Cover App: An Easy Payment Solution for Restaurant Meals

The app Cover is revolutionizing the way customers pay for restaurant meals. “What Cover is focused on — removing payments from the table altogether — I really do think that is fundamentally transformational,” according to Denee Carrington, a mobile commerce senior analyst at Forrester Research. “The part of your dining experience that you want to care about or want to remember is not how you paid. The more that can disappear, the better.”

Paying for meals at restaurants can be vexing. The process of getting the server’s attention for the check, waiting for the check, figuring out the appropriate tip and splitting the bill in multiple ways depending on the party size, can be time-consuming and leaves room for errors. Cover allows diners to notify the server at the beginning of the meal that they’ll be paying with the app, and as soon as they’ve finished eating, they are free to leave. Cover handles the bill accordingly with a pre-determined tip percentage the app user has applied. The app also automatically splits the bill amongst all the diners. 

Cover is mutually beneficial for restaurant owners; the fees are lower than those of credit cards. Cover also offers following-day deposits in contrast to three to five business days for the average credit card. Circumventing the check process entirely turns tables faster as well.

Several casual restaurants in New York are already using Cover, including Parm, Empellon Cocina and Charlie Bird, to name a few. You can view the full restaurant list here.

Caring for Customers in the Cold

Popular restaurants that often have a loyal, albeit freezing, fan base waiting in line outside, are taking extra measures to ensure guest satisfaction. Dominique Ansel, Shake Shack, Tom’s Restaurant in Brooklyn, and the West Village outpost of Magnolia Bakery are a few retailers that give special treatment to guests waiting in the cold.
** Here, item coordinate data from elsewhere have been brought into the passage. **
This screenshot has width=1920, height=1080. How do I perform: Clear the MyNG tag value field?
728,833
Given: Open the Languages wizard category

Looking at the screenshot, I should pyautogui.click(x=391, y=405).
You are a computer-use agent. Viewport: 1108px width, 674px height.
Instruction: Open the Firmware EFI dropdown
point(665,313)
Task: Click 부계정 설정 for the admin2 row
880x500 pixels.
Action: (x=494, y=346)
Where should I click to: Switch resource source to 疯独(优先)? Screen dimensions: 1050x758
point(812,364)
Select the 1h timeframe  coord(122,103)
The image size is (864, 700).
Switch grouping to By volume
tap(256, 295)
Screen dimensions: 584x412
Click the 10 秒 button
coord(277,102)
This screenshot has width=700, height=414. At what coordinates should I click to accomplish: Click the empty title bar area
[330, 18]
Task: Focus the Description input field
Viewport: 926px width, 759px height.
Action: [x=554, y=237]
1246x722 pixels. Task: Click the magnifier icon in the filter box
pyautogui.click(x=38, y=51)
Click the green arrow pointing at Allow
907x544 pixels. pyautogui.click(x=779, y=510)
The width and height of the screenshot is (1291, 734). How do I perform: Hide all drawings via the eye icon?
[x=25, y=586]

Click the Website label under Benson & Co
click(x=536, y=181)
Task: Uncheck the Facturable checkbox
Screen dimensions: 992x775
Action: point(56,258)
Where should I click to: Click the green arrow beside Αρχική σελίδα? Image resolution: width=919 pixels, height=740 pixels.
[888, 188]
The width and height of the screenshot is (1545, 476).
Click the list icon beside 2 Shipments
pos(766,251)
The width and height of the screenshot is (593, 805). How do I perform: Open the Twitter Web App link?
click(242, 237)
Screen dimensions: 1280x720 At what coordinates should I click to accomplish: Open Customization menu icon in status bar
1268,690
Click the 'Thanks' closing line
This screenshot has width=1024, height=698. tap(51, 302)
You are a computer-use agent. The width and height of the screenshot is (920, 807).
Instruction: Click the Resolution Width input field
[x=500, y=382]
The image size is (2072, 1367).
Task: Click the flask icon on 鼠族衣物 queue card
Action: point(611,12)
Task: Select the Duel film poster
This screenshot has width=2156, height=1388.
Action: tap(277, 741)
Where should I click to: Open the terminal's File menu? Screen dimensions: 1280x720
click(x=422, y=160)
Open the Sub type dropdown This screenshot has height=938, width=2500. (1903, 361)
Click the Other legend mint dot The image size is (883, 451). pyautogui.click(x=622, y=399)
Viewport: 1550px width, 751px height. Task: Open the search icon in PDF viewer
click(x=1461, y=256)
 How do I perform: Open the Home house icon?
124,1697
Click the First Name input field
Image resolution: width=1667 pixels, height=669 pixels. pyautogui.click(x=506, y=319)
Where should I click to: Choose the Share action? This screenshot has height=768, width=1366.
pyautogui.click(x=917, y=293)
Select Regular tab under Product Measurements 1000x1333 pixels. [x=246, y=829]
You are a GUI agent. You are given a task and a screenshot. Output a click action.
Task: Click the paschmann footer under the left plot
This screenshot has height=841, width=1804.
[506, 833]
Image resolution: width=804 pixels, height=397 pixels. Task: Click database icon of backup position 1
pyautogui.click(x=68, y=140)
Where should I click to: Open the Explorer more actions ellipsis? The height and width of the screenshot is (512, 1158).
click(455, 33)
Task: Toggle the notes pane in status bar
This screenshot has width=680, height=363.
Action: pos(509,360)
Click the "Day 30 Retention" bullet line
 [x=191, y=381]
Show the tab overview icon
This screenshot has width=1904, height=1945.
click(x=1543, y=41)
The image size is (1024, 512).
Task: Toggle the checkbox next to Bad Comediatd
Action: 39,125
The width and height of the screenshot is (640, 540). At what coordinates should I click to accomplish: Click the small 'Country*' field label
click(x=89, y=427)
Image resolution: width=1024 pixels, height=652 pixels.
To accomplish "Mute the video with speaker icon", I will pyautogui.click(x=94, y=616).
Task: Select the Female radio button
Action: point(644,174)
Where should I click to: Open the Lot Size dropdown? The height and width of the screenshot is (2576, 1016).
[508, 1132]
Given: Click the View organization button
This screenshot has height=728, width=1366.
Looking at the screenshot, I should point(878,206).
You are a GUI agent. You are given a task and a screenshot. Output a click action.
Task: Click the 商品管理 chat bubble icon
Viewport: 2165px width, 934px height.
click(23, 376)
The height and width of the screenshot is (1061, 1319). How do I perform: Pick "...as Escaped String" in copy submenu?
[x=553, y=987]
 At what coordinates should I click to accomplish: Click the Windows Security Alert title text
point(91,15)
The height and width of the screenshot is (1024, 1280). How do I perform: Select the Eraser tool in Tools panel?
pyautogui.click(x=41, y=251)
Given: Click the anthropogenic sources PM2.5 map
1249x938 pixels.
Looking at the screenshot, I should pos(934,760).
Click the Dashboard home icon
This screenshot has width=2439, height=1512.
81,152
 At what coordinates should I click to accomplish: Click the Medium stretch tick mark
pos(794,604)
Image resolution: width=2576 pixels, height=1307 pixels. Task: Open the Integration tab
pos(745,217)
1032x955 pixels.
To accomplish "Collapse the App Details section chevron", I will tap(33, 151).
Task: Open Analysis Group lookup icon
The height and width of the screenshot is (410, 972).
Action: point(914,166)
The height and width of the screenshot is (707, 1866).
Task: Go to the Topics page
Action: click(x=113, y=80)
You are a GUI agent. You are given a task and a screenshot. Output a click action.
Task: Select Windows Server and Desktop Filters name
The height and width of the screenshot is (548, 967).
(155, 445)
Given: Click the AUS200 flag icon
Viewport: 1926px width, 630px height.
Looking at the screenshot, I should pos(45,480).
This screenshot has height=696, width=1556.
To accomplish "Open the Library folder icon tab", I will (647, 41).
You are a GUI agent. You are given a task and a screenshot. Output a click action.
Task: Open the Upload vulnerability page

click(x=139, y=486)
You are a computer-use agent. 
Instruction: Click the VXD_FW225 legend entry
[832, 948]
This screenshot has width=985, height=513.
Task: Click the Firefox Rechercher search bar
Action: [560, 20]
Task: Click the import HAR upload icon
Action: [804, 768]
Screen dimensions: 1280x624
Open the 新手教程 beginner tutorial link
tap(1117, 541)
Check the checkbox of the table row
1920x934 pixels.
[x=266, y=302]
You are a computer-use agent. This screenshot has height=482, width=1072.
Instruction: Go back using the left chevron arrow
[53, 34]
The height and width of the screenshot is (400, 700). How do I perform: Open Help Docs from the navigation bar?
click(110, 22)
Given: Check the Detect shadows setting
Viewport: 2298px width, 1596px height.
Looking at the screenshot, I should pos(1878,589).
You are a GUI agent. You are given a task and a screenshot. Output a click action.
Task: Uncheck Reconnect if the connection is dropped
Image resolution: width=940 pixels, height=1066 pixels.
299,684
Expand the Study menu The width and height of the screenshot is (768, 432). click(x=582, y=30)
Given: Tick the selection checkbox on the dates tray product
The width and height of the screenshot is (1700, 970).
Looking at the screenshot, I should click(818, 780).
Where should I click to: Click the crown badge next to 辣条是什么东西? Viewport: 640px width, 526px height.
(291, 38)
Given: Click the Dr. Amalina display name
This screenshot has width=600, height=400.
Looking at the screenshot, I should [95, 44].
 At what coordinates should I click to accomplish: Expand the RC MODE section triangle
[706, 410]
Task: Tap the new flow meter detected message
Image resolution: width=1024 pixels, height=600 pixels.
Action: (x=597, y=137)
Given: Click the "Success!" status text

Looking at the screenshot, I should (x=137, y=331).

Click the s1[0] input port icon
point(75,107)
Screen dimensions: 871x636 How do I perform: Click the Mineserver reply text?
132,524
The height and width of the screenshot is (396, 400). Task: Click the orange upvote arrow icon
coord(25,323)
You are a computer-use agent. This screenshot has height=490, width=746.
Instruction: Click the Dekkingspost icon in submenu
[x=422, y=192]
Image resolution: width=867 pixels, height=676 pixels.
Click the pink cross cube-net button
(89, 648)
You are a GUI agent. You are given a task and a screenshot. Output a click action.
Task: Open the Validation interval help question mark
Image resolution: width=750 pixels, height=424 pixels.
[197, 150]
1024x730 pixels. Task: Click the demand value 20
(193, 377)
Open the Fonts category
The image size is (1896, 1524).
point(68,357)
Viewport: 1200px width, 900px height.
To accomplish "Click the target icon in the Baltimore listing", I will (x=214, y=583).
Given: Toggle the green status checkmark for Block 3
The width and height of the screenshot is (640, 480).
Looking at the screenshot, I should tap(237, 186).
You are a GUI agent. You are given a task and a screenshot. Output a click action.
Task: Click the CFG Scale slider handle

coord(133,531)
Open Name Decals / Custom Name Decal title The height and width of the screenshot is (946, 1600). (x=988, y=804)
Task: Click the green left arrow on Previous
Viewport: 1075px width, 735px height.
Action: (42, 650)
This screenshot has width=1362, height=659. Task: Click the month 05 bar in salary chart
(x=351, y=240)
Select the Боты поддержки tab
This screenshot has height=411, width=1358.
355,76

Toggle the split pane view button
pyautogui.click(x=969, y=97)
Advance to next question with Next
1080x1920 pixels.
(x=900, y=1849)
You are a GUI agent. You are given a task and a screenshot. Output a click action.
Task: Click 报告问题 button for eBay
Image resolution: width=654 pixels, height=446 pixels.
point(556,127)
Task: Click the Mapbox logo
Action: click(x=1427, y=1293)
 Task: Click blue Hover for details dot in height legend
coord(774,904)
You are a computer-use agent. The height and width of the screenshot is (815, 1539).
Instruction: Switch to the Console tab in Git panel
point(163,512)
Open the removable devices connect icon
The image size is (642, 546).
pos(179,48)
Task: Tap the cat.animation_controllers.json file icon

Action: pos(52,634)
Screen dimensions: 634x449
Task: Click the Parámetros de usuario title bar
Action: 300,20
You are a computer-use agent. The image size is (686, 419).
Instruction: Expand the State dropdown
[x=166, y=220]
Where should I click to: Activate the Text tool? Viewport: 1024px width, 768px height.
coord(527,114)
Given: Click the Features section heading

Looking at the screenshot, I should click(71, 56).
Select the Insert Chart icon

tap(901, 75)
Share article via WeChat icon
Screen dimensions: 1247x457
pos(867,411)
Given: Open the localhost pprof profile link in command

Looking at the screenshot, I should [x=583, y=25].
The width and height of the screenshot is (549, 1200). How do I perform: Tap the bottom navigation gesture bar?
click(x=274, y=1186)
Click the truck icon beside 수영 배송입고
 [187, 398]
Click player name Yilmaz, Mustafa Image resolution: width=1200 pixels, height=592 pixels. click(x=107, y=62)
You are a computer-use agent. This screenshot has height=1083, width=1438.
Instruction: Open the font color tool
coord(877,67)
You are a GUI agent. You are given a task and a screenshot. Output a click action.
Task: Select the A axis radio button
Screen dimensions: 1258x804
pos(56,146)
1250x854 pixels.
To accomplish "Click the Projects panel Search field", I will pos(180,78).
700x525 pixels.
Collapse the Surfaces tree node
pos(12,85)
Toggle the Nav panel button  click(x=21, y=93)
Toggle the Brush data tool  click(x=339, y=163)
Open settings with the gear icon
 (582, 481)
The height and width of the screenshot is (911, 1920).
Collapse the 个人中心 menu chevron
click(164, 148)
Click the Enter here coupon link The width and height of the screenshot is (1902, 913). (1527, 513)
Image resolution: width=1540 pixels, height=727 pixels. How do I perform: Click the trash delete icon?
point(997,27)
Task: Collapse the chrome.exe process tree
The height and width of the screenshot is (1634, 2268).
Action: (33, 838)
Mr. Ansel offers “Winter Pass” tickets, similar to a “Fast Pass” ticket at theme parks like Disney World, that grant customers who arrive from 7-8am the option to pick up a ticket, arrive two hours later, cut the line and receive their Cronut. It’s not uncommon for lines to wrap around the block as early as 5am at Dominique Ansel. As soon as staff arrives to open the trendy SoHo bakery, they begin passing out hot chocolate and madeleine samples to patient customers braving the cold. Mr. Ansel even considered installing heat lamps outside but later vetoed that idea for logistics reasons.

Shake Shack hands out hot chocolate to guests outside each time it snows, and heat lamps are situated in the vicinity of outdoor seating areas. Tom’s Restaurant offers a melange of samples including cookies, coffees, pieces of pancakes, waffles and French toast, which never fails to alleviate the vexation of queuing outside. Magnolia Bakery delivers samples year-round, including their famous banana pudding.

Retailers can take note of these examples of winter generosity. Sometimes all it takes is a few hot chocolate samples to prevent customers from second-guessing their decision to wait on line outside.